Dataset excerpts
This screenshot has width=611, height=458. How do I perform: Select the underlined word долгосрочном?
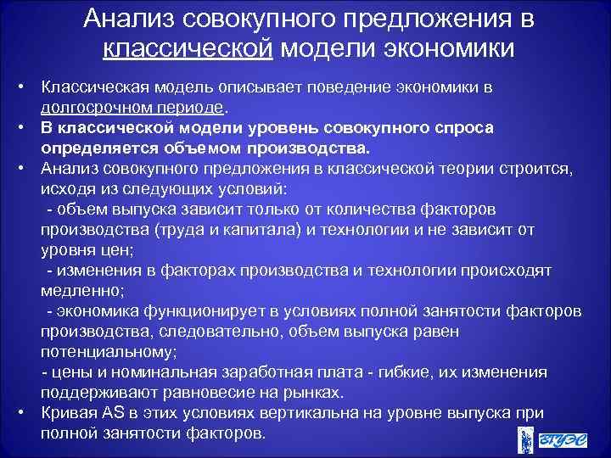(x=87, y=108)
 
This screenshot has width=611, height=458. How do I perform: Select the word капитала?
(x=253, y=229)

--

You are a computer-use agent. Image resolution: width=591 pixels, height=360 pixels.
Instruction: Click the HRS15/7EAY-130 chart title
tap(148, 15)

What to do
Swap "Click" for "Select" in the stretch from the line containing "You are a computer-use" through the line containing "tap(148, 15)", and reproduce only those lines with everything else unchanged.

Task output
You are a computer-use agent. Image resolution: width=591 pixels, height=360 pixels.
Instruction: Select the HRS15/7EAY-130 chart title
tap(148, 15)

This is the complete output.